A single blog posting cannot do it justice—you must download it and take a look at it yourself if you are even remotely interested in the topic he chooses, namely Challenges, Technology and Solutions for mine water in extreme environments. In fact I should stop here, for I have done my job as a blogger in bringing it to your attention.

 

But I do not stop. Rather I note a few highlights. He starts with a provocative Turkish proverb: “When one man drinks water while another can only watch, Doomsday follows.”

 

He notes that the earth does not lack water, for it is abundant in oceans, rivers, and lakes. The problem is the heterogeneity of the distribution and quality of water, and the range of biological tolerance to water quality. He notes that with the increasing size of mines, we are increasingly becoming the dominant factor in local water use and impact, and that while mining is transient, many impacts of mining are permanent.

 

His solutions include desalination, treatment to better quality for discharge than intake, and the installation of cut-off walls to prevent contaminant migration.

 

He notes these consumption rates for tailings disposal:

 

  • Slurry tailings = 600 litre per ton of ore milled
  • Well-managed slurry (thickened etc) operation = 400 litre per ton milled
  • Filtered, dry stack tailings = 200 litres per ton milled.
  •  

The typical city resident uses about 300 litres per day.

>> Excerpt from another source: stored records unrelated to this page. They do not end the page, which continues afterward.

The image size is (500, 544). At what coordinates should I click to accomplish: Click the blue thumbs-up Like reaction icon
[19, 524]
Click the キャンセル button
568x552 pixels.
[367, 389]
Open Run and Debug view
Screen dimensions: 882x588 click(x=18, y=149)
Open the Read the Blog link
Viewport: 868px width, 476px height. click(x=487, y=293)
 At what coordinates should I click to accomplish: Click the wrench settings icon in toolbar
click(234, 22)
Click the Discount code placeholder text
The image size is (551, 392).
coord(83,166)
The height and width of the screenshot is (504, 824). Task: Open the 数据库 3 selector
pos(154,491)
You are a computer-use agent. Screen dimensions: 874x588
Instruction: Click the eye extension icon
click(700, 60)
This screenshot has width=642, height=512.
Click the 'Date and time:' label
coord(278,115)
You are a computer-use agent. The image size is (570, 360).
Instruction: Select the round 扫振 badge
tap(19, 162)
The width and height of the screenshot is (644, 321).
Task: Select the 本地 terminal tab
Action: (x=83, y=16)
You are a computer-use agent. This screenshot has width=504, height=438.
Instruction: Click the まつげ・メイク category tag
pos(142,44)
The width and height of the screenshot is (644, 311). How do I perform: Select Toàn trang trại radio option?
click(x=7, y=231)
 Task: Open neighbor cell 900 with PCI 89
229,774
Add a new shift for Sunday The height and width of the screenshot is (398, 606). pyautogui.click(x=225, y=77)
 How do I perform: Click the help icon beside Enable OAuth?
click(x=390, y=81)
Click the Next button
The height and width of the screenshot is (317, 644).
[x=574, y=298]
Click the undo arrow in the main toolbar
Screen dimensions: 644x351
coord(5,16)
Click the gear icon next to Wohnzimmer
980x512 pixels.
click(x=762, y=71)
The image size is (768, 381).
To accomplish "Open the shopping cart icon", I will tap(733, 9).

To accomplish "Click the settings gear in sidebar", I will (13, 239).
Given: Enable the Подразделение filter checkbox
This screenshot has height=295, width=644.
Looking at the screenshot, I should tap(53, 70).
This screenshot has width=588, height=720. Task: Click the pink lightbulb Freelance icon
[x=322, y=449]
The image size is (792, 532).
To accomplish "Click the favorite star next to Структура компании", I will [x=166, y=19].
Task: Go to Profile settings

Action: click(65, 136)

Thus a 100,000 ton a day mine uses as much water as a town with nearly 200,000 citizens. That is a lot of water.

 

Thus he concludes that to continue to mine and reap the benefits of the mined resources we need, we have to develop technology to minimize:

 

  • Water consumption
  • Quality impacts
  • The residual impacts on the environment
  • The burden we pass on to future generations.